The payments industry must be wary of vulnerable tech builds as cyber threats are predicted increase, according to a director of incident management at the UK National Cyber Security Centre.
“From our experience seeing some less mature organisations possibly, one of the things that we’re worried about at the moment is some of the organisations that have built up tech decks over the last few months from having very rapidly build themselves working from home solutions,” he said on a P20 conference panel including speakers from JP Morgan, American Express and FIS this week.
“Understandably they prioritised getting the system up and running and getting their staff able to work, potentially over some of the technical details that they should now be backfilling,” he said.
But other market participants believe the payments sector is in good stead to fend off attacks. Michael Papay, executive vice president, information security, American Express said he felt confident in the industry’s ability to handle additional pressures from the pandemic.
“I think financial services in particular were well prepared for this type of event. Because there’s been a lot of travel, a lot of people work from wherever – all we had to do was scale the systems. It didn’t make us any less secure by going to a work from home environment in my mind. It was simply a scaling to make sure that the operational needs were being met,” he said.
Spikes in online scams, phishing and disruptive malware during the pandemic have been reported by various organisations. In an August report, Interpol stated that a further increase in cybercrime is “highly likely” in the near future as vulnerabilities arising from a large portion of the population working from home will continue to be exploited.
According to Kara Hill, chief information security officer at FIS, while consumers expect their service providers to protect them, protections against cyber threats are a consorted effort between the private and public sectors.
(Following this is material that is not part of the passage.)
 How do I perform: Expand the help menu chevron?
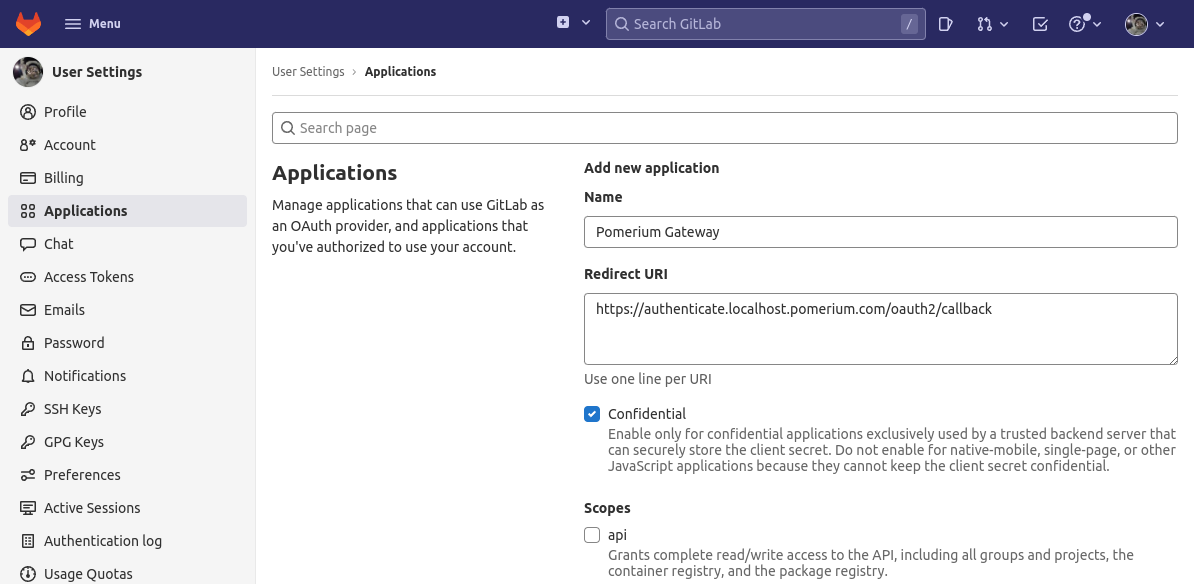1097,23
“[Customers] want to hear from us, they want to hear from the private sector as they are the clients of those businesses … And then the public would be looking beyond that to make sure that we were coordinated in a response with local and potentially national governments as necessary, but it’s really about the service providers and the companies that you’re purchasing that service from and the payment card from.”
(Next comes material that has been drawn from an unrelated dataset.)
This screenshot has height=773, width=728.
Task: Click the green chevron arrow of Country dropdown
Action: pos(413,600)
JF Legault, global head of security operations, JP Morgan agreed.
“It’s a shared responsibility model where you’ve got the organisations that need to own the relationships with their customers, but also partnering with a number of organisations to ensure that there’s trust that’s happening. So each organisation could have different impacts – I think it’s important they’re in a position to communicate them more broadly, but there’s an element of trust that needs to come from the governments, from the regulators that they’re doing the appropriate oversight to resolve the issue.”
According to Legault, governments, regulators and private institutions need to move beyond sharing “indicators of concern” and analyse tactics and procedures employed by adversaries as a group – a process which is difficult to share, he said.
“You have a number of organisations that are looking to improve the sharing mechanisms around this and make that communication between organisations much more effective.”